FRIDAY, April 8, 2016 (HealthDay News) — There is considerable variation in estimates of sepsis mortality using death certificates and health services utilization data (administrative claims), according to a report published in the April 8 issue of the U.S. Centers for Disease Control and Prevention’s Morbidity and Mortality Weekly Report.
Lauren Epstein, M.D., from the CDC in Atlanta, and colleagues compared national estimates of sepsis-related mortality based on death certificates using the CDC WONDER database with published sepsis mortality estimates generated from administrative claims data from hospital discharges.
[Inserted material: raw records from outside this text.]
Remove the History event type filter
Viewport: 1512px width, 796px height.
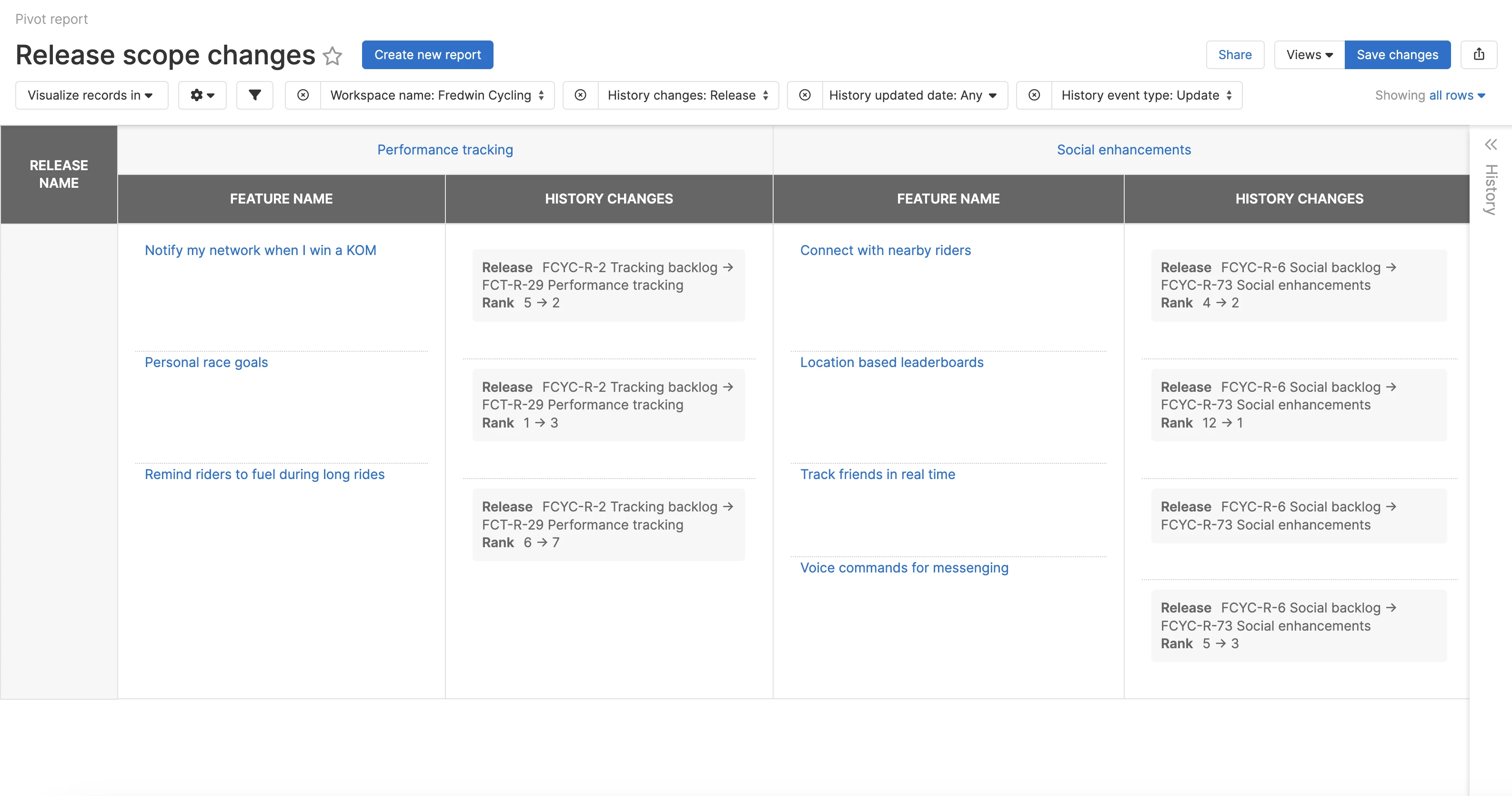pyautogui.click(x=1034, y=95)
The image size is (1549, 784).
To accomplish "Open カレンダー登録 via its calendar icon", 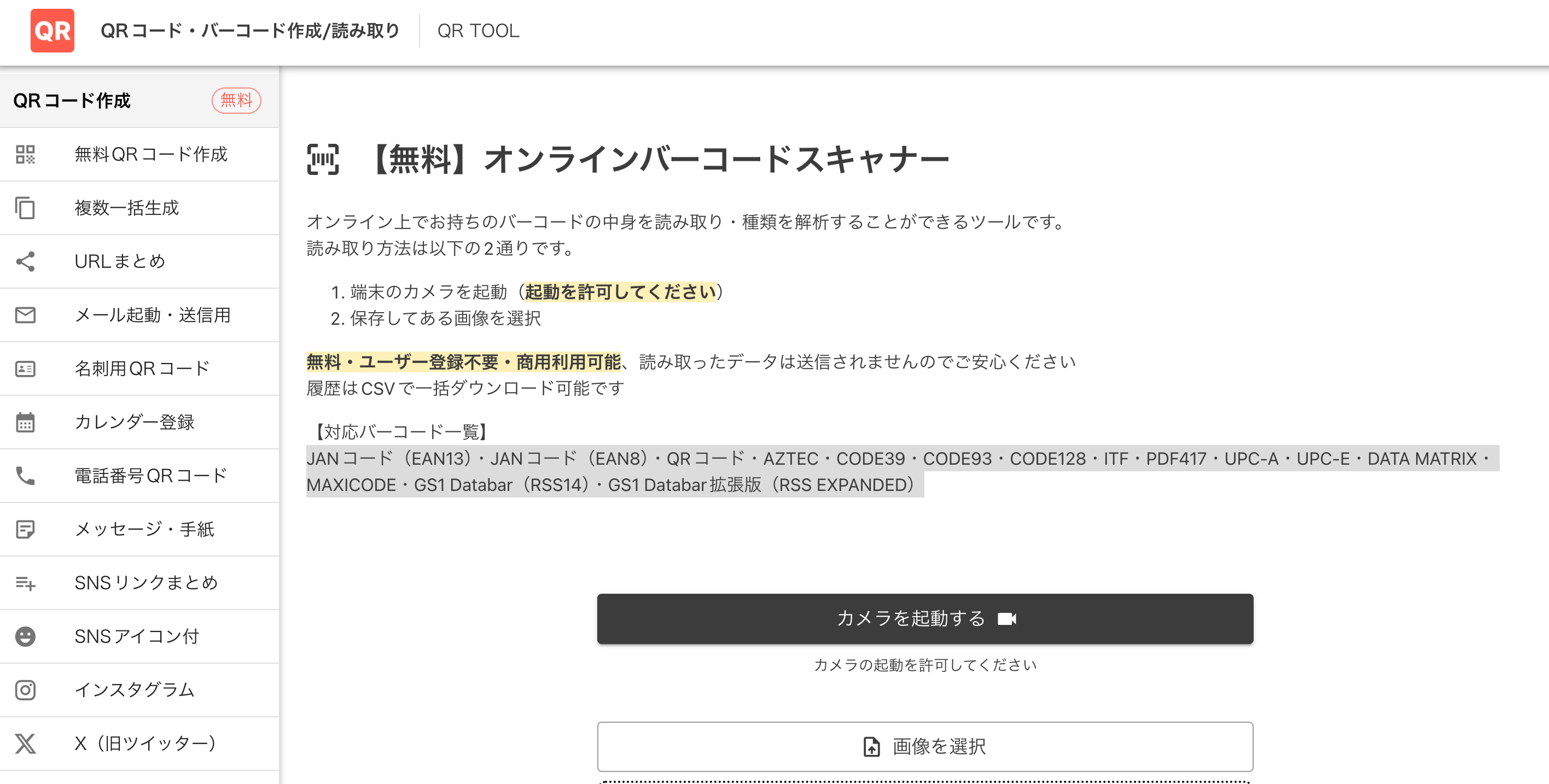I will pyautogui.click(x=26, y=422).
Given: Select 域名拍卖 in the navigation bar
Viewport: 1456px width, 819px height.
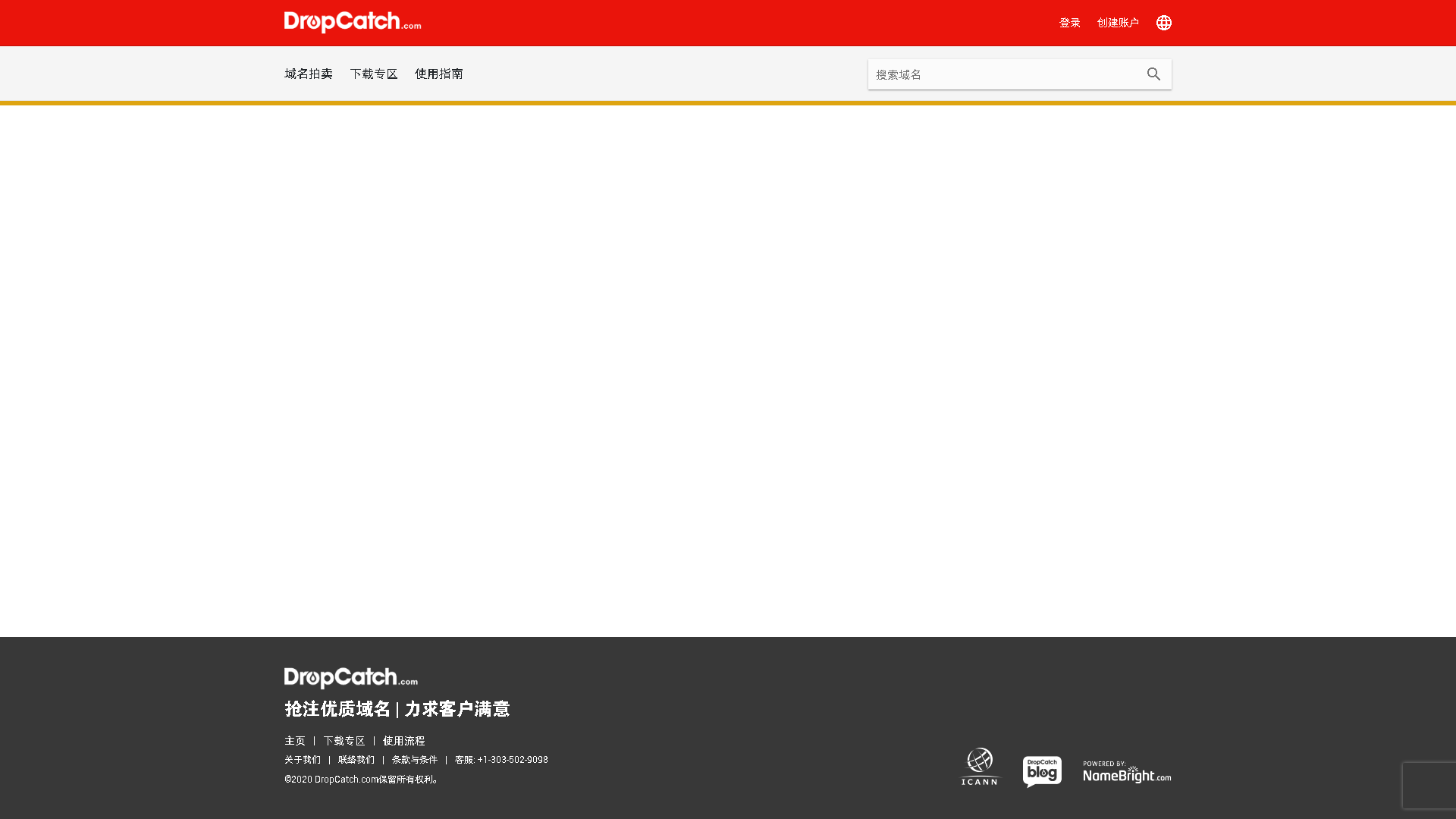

Administrative claims data were obtained from the Nationwide Inpatient Sample, Healthcare Cost and Utilization Project, and Agency for Healthcare Research and Quality.
The researchers found that based on administrative claims data, the annual range of published sepsis-related mortality estimates was 15 to 140 percent higher than annual estimates generated using death certificate data (ranges: 168,000 to 381,000 versus 146,000 to 159,000) from 2004 to 2009. Limitations inherent in each data source could account for these differences.
“These findings underscore the need for a reliable sepsis surveillance definition based on objective clinical data to more accurately track national sepsis trends and enable objective assessment of the impact of efforts to increase sepsis awareness and prevention,” the authors write.